- **Data**
==========

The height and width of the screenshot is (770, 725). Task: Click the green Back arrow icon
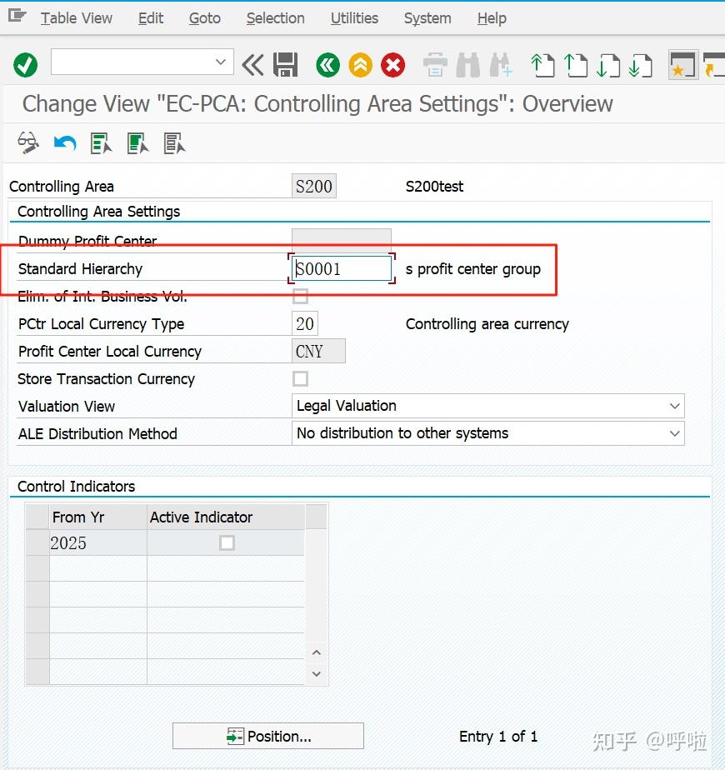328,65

==========

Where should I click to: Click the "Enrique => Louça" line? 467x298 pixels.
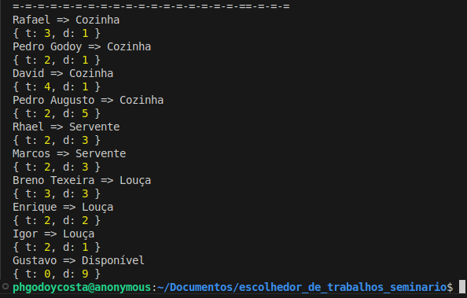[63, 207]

==========

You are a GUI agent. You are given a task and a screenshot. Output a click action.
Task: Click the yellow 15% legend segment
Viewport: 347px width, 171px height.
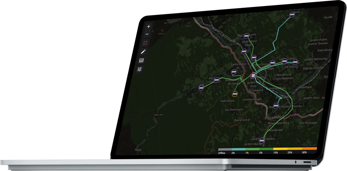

==========

- **Directions for this task**
Once you reach the line with "You are a GUI" in the data above, copy it and every line after it exactly, up to and including the line with "Viewport: 347px width, 171px height.".

- **Solution to the exercise**
You are a GUI agent. You are given a task and a screenshot. Output a click action.
Task: Click the yellow 15% legend segment
Viewport: 347px width, 171px height.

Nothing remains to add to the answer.